Naviance Summer Institute (NSI) is the annual gathering of Naviance Network members. This year, NSI will be held on July 6-9 at the JW Marriott Starr Pass Resort & Spa in Tucson, Arizona. Registration is now open. For more information, and to register, visit www.naviancesummerinstitute.com.

Interesting. After hours of thinking how I would sum up the first day of the 2014 Naviance Summer Institute, “interesting” is the only word I can use to describe it. NSI 2014 was my third NSI conference, and I can't remember a time when discussion and debate around social, political, and educational issues impacting students, educators, and communities was as prevalent as it was that first day of the conference. Oh yeah, and we talked about how to use Naviance, too!

When I arrived at NSI, I spent time in the registration area going over my notes in preparation for the Urban Advisory Council panel discussion that was to occur later in the day. The registration area was packed with individuals participating in the Gallup StrengthsFinder session. From afar, it looked like a Psychic Friends Network conference. Then again, the great people from Gallup may be even better than psychics after the way they were breaking down every educators’ strengths, including mine!

I had the privilege of being a panelist for the Urban Advisory Council during one of the conference sessions. The focus was on issues facing urban districts. The common themes that came up during the discussion included finding technological resources to support schools with few resources, parent engagement, and motivating students to utilize Naviance. The discussion was honest and frank. We spoke of the need for schools to do outreach to corporations and parents for support. We realized that while we want our kids to be self-motivated, there will be times when we will have to physically guide them through the system to accomplish their tasks in planning for college, whether they liked it or not. (Don’t worry, they’ll thank you later.)

During lunch, the Urban Advisory Council had an opportunity to sit with Freedom Writer Darrius Garrett. We engaged in a deep conversation about the impact of social media on our youth, the challenges regarding mental health, and the support children need. He spoke in-depth the whole lunch until he realized he had told us everything he was going to say in his keynote! Still, his speech really hit on the theme of support that a young person needs; that sense of feeling valued and invested in and that sense of wanting love from a parent. You could hear the emotion as he spoke of his teacher, his mother, and his lovely daughters. He did an amazing job in humanizing our most challenging students who often put up the resistance front but truly yearn for support on the inside.

After lunch I sat in on the Higher Education Roundtable. There was a lot of discussion around the challenges admissions officers face on accepting students, the criteria, and the challenging forces within their own institutions. There was concern regarding the current narrative on college education and cost. On the other hand, secondary educators expressed their feelings about the challenges working with students, including what happens when they get in and don't get the right package, or get rejected even though they may have had the grades. Admissions officers have a more challenging job than most people think.

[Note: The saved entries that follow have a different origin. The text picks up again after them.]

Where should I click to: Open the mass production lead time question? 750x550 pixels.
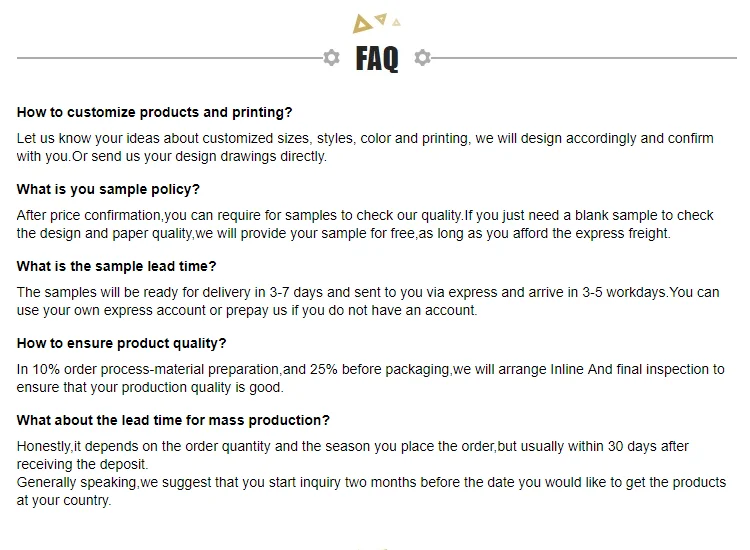click(x=173, y=420)
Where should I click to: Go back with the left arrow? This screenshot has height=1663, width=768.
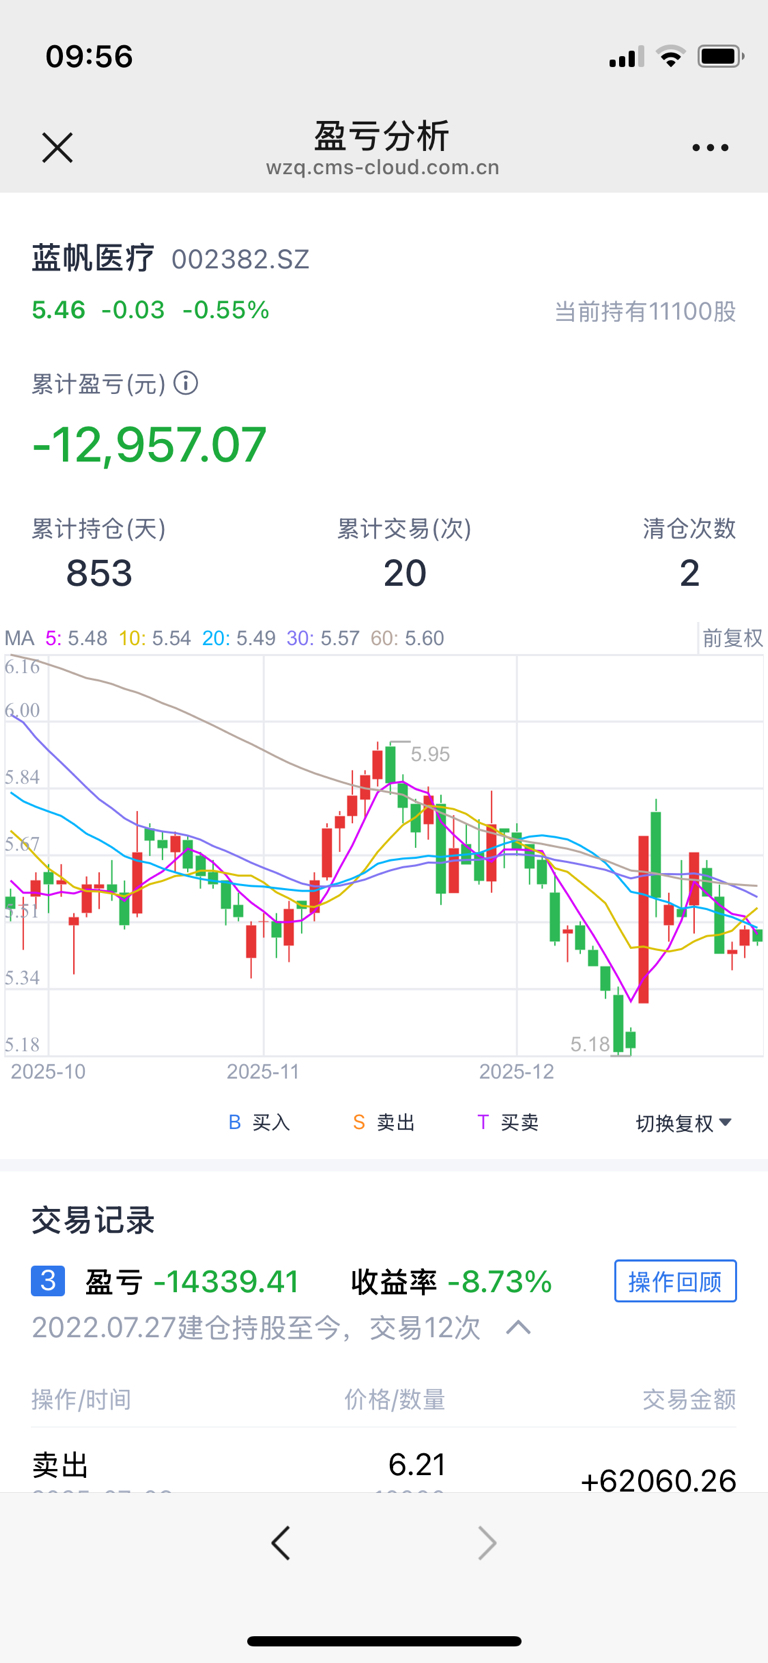[281, 1543]
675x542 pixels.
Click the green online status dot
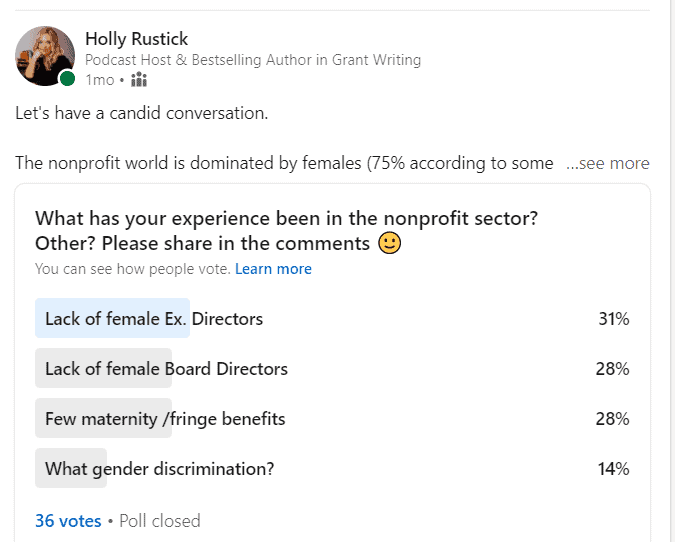click(67, 79)

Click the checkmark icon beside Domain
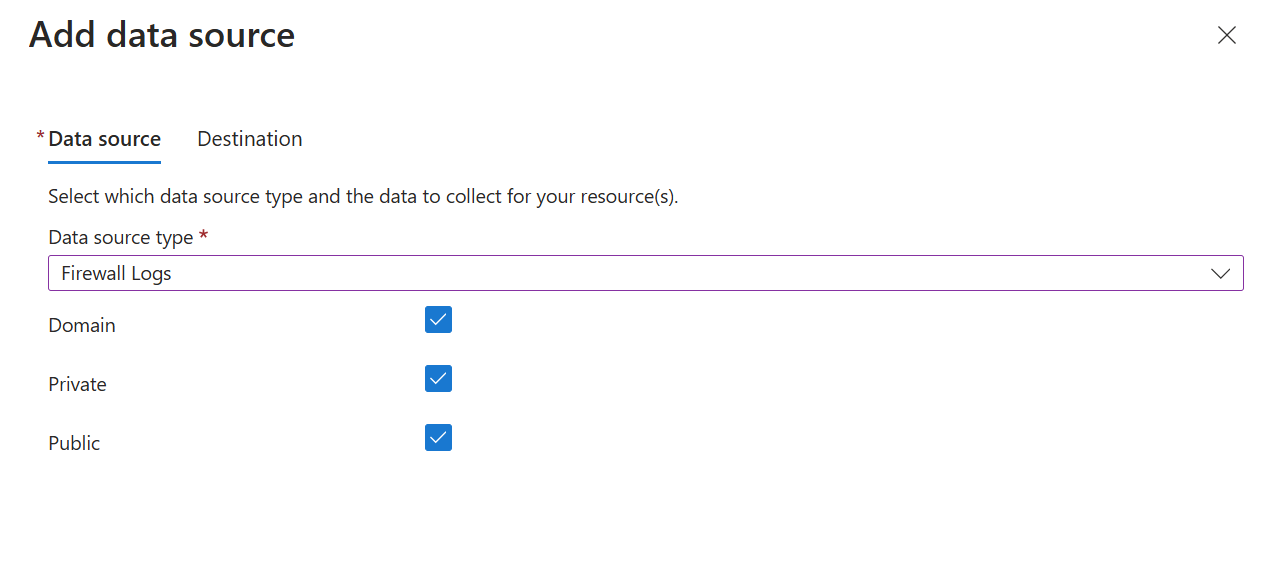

I also attended the Gallup Workshop. Wow. That is all I can say. Brandon Busteed of Gallup did one of the best jobs in utilizing data effectively and translating it for the audience to show how it impacts our students. In addition, he made a strong case for why Naviance is so important: hope. He nailed it. He presented data confirming that, when people care (when teachers care about students and administrators care about their teachers), everyone excels. And when students have hope they are engaged. Hope is a powerful thing, and when it is backed up with real tangible support and resources (i.e. Naviance), our children achieve.

Yes, that first day at NSI 2014 was interesting. I think we are hitting an evolution of the NSI conference to where the product, as important as it is, serves as a framework for the greater discussions around how we as educators, administrators, and communities invest in our children to give them support – and that thing called hope.